DATA RECORDS
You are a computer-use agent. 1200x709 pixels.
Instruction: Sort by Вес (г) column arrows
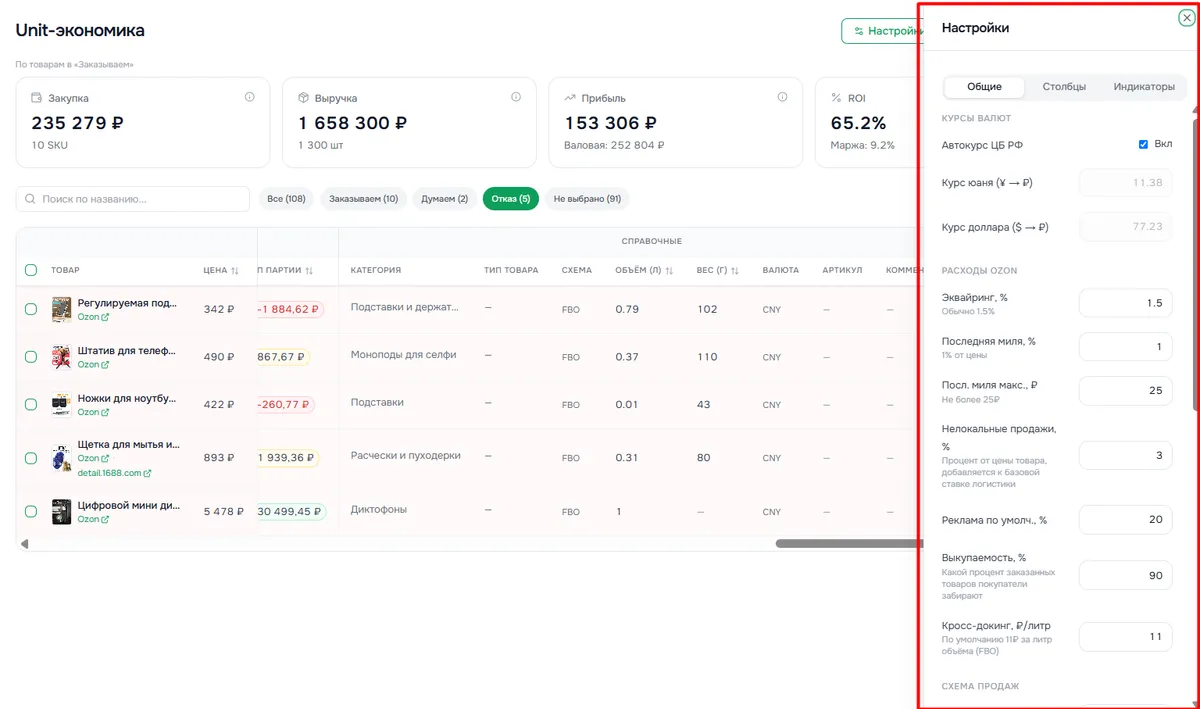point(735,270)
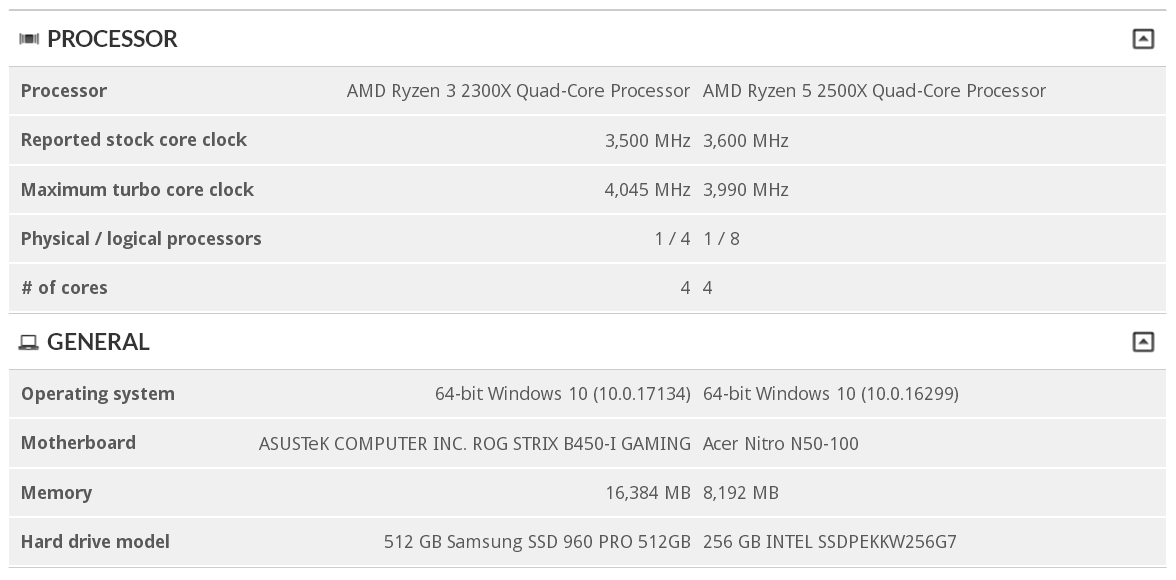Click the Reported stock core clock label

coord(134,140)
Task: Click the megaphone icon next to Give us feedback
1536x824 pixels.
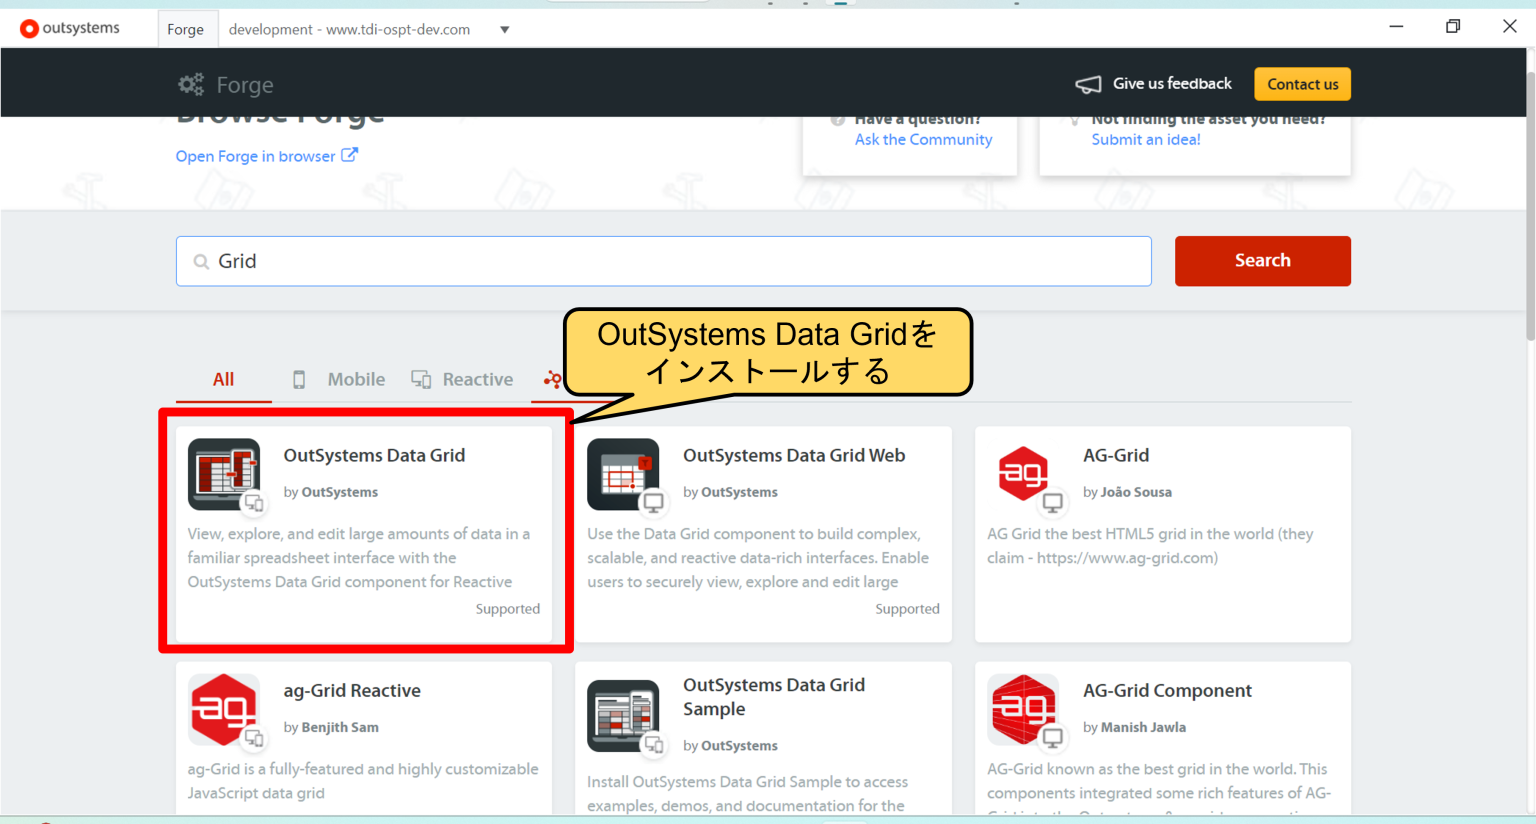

WHAT YOU ARE ASKED TO DO
The listing above must be given again exactly, minus its pictures.

SOLUTION BELOW
You are a computer-use agent. 1200x709 pixels.
Instruction: Sort by Вес (г) column arrows
point(735,270)
Click the Reported stock core clock label

coord(134,140)
Task: Click the megaphone icon next to Give us feedback
1536x824 pixels.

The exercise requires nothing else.